[DATA LISTING]:
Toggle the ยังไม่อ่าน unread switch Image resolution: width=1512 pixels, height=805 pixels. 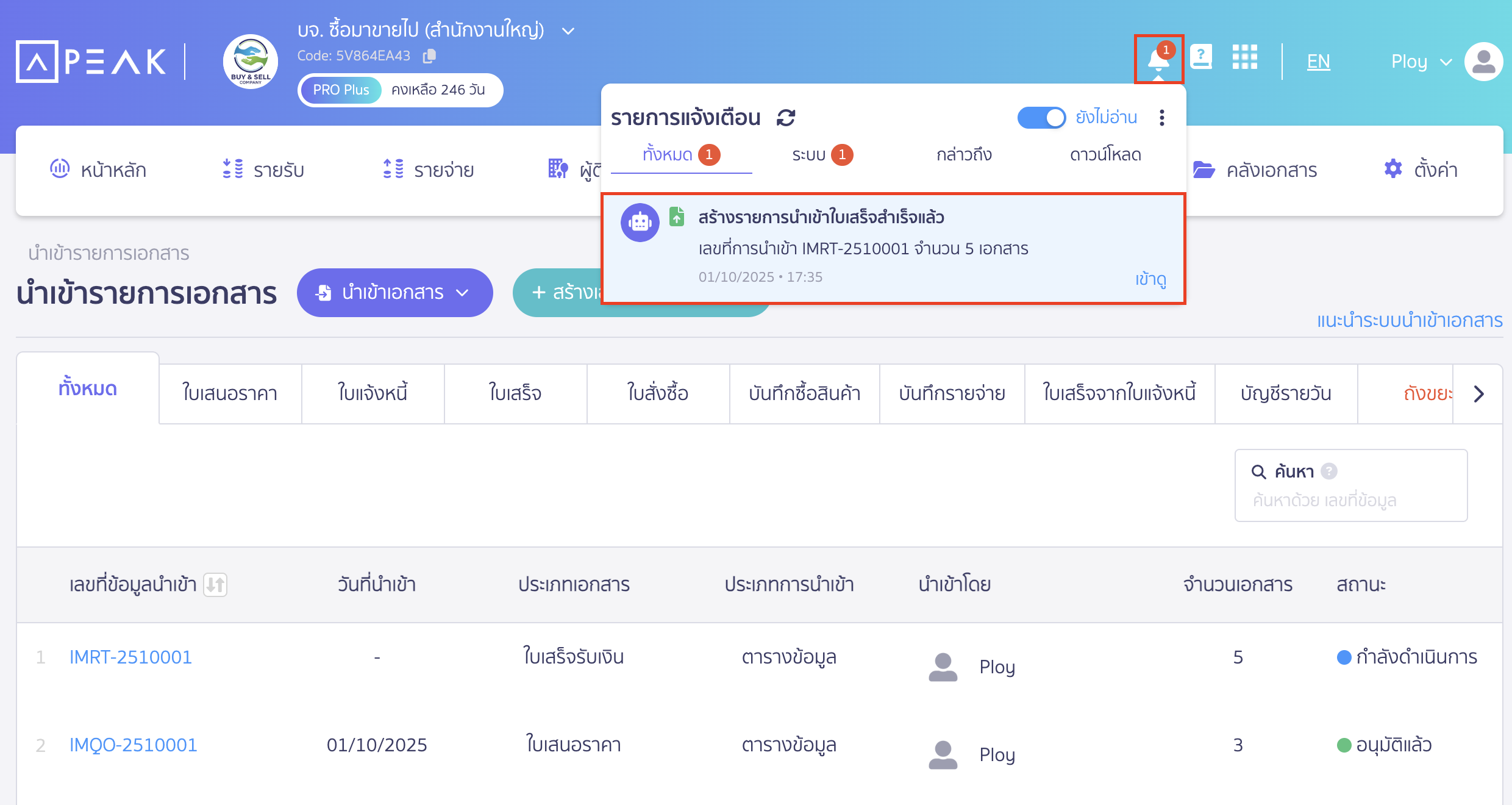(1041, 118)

---

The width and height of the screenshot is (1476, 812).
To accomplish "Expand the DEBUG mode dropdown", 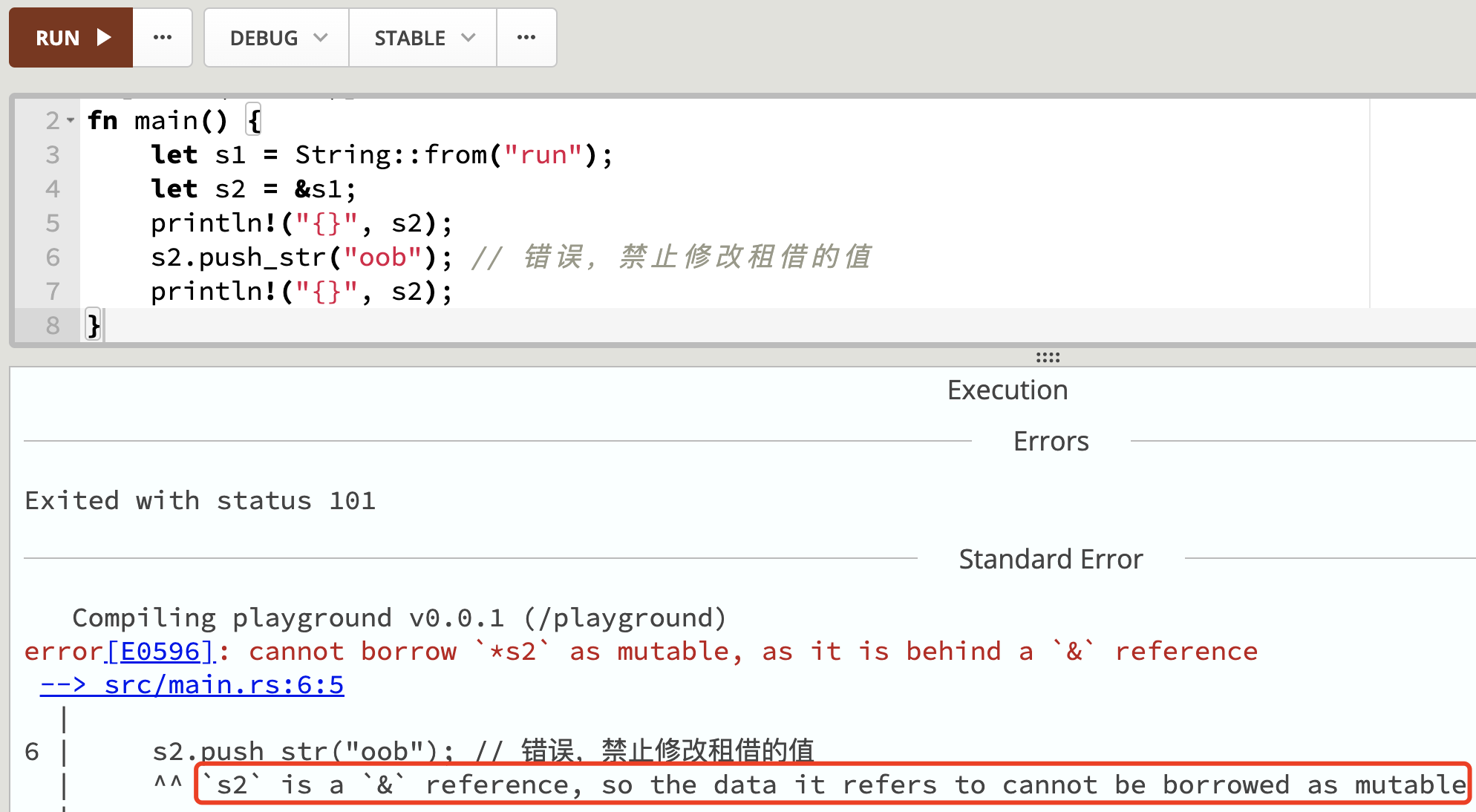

...

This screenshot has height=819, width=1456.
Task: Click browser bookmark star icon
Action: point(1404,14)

[TASK GOAL]: All that should appear in the answer is the lines above from the line with "The width and" through the line with "the DEBUG mode", retyped exactly, pictures left out.

[EXERCISE ANSWER]:
The width and height of the screenshot is (1476, 812).
To accomplish "Expand the DEBUG mode dropdown", 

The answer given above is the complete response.